### Excerpt
......
Running SQL Server Stretch Failover Cluster Instance on Amazon EC2

In this blog post, we explore how to implement Microsoft SQL Server Failover Cluster Instance (FCI) on Stretch Cluster Replication in Amazon Elastic Compute Cloud (EC2). We are going to use Amazon Elastic Block Store (EBS) Multi-Attach on io2 volumes with Microsoft Windows Server Storage Replica technology as a shared storage solution across Availability Zones (AZs).

Introduction

Microsoft Stretch Cluster technology extends failover clusters across two locations, offering disaster recovery and business continuity. It uses active-active configurations to meet compliance standards and optimize resources.

Organizations can leverage Amazon EBS Multi-Attach on io2 and Storage Replica for cost-effective shared storage in Multi-AZ environments. This stretch cluster solution offers technical benefits supporting high availability.

Solution overview

The deployment we propose matches the architecture in Figure 1. You can deploy this solution using either Multi-AZ or Multi-Region strategies based on the network requirements. Evaluate what best fits your environment and the Storage Replica synchronization mode (synchronous or asynchronous).

Architecture diagram covering the proposed solution, illustrating two pairs of EC2 instances. Each pair on one availability zone, and having io2 multi-attach with Storage Replica between the pairs.

Figure 1 – Architecture diagram covering the proposed solution

To facilitate the nodes identification throughout the post, we have named them as:

AZ-A	AZ-B
SRVSQL01	SRVSQL03
SRVSQL02	SRVSQL04

Prerequisites

Deploy an Amazon Virtual Private Cloud (VPC) with a minimum of two subnets per each AZ.
Deploy a Microsoft Active Directory (AD) to enable domain-joining for Amazon EC2 instances and support Windows Server Failover Cluster installation. This can be either self-managed or an instance of AWS Managed Microsoft Active Directory. We used the corp.local domain in our setup.
An AD user with the required permissions to deploy a cluster and an AD service account for the SQL service. This SQL service account will be required when running the SQL Installation setup.
Two Amazon EC2 instances built on the AWS Nitro System, in different subnets, running Windows Server 2016 or later in each AZ . The instances should be launched in spread placement groups, to ensure they are placed across distinct underlying hardware.
SQL Server Enterprise edition installation media (or Developer edition for non-production environment).
Windows Server Failover Cluster (WSFC) to be deployed among the four nodes, using the multi-subnet architecture. Check our best practices and recommendations for SQL Server clustering on Amazon EC2 documentation to know more.
......
### The data
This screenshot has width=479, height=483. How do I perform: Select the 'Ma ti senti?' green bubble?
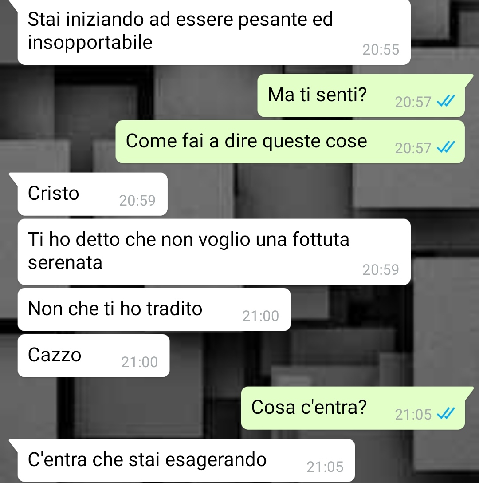pyautogui.click(x=361, y=95)
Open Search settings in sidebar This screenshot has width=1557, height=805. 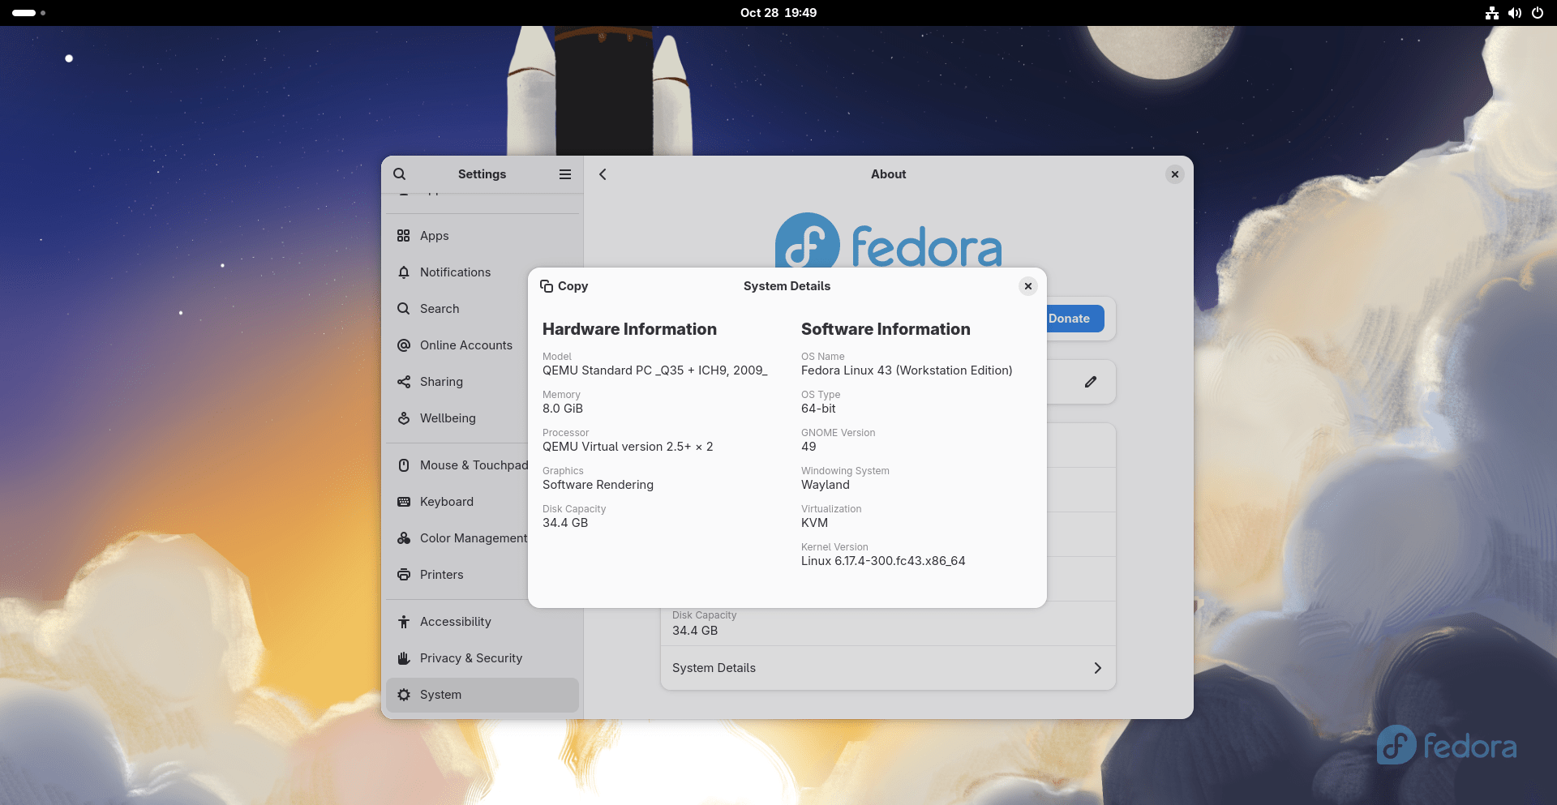coord(439,309)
......
### Required actions
1. Set down the passage of the SQL Server stretch cluster post word for word, starting with "In this blog" and going on through "and optimize resources.".
2. Write the next part of the post on running a SQL Server stretch failover cluster on Amazon EC2, picking up after its final sentence.

### Exercise responses
1.
In this blog post, we explore how to implement Microsoft SQL Server Failover Cluster Instance (FCI) on Stretch Cluster Replication in Amazon Elastic Compute Cloud (EC2). We are going to use Amazon Elastic Block Store (EBS) Multi-Attach on io2 volumes with Microsoft Windows Server Storage Replica technology as a shared storage solution across Availability Zones (AZs).

Introduction

Microsoft Stretch Cluster technology extends failover clusters across two locations, offering disaster recovery and business continuity. It uses active-active configurations to meet compliance standards and optimize resources.

2.
Each Amazon EC2 instance on the cluster should have one Elastic Network Interface (ENI) assigned that includes three private IP addresses on the subnet: a primary IP address, a cluster IP address, and a SQL instance IP address. Check our SQL cluster IP addresses assignment documentation for more details.
At least two io2 volumes with the Multi-Attach feature enabled and attached to each pair of nodes. One must be used as the Storage Replica log store. While the other used to store the SQL Server data and log files. We used three volumes attached to each pair of nodes, as described:
- Storage Replica logs (50 GiB).
- SQL data disk (100 GiB).
- SQL logs disk (150 GiB).
- To increase storage replication performance and reduce cost, for TempDB , we used the instance store available on instance r5ad.xlarge.
An SMB file share to set up the file share witness (most useful for multisite environments). We used Amazon FSx for Windows File Server.

Walkthrough

This section will cover the steps to deploy the proposed solution.

1. Prepare the nodes to work with EBS Multi-Attach on io2

Check the How to deploy a SQL Server failover cluster with Amazon EBS Multi-Attach on Windows Server blog post and follow steps 2 to 4 to prepare the Windows Server nodes to support EBS Multi-Attach on io2, which comprises:

Create the EBS io2 volumes on each AZ, enabling the multi-attach feature, and attach to the pairs of Amazon EC2 instances. The AZ must be the same as where the Amazon EC2 instances are running.
Open a Remote Desktop Protocol (RDP) connection into SRVSQL01, initialize the disks as GPT and format the volumes. Take note of the letters applied to the volumes as they will be required moving forward. Do the same on SRVSQL03 (use the same drive letters).
Ensure the latest AWS NVMe drivers are installed on each node and configure SCSI persistent reservations for Windows instances.

2. Set up the Windows Server Failover Cluster

Follow the steps below to set up the cluster:

1. On each Amazon EC2 instance, install the required Windows features running a PowerShell command prompt as Administrator:

Install-WindowsFeature -Name Failover-Clustering,Storage-Replica,FS-FileServer,RSAT-AD-Tools -IncludeManagementTools -Restart

2. After rebooting the Amazon EC2 instances, RDP into SRVSQL01, open the Windows PowerShell ISE as Administrator, and run the following script. The output should be like Figure 2.

$nodes = "node1", "node2", "node3", "node4" 
$vips = "cluster_ip_1", "cluster_ip_2", "cluster_ip_3", "cluster_ip_4" 
$ClusterNm = "ClusterName" 
New-Cluster -Name $ClusterNm -Node $nodes -StaticAddress $vips

Picture highlighting the cluster creation using PowerShell script.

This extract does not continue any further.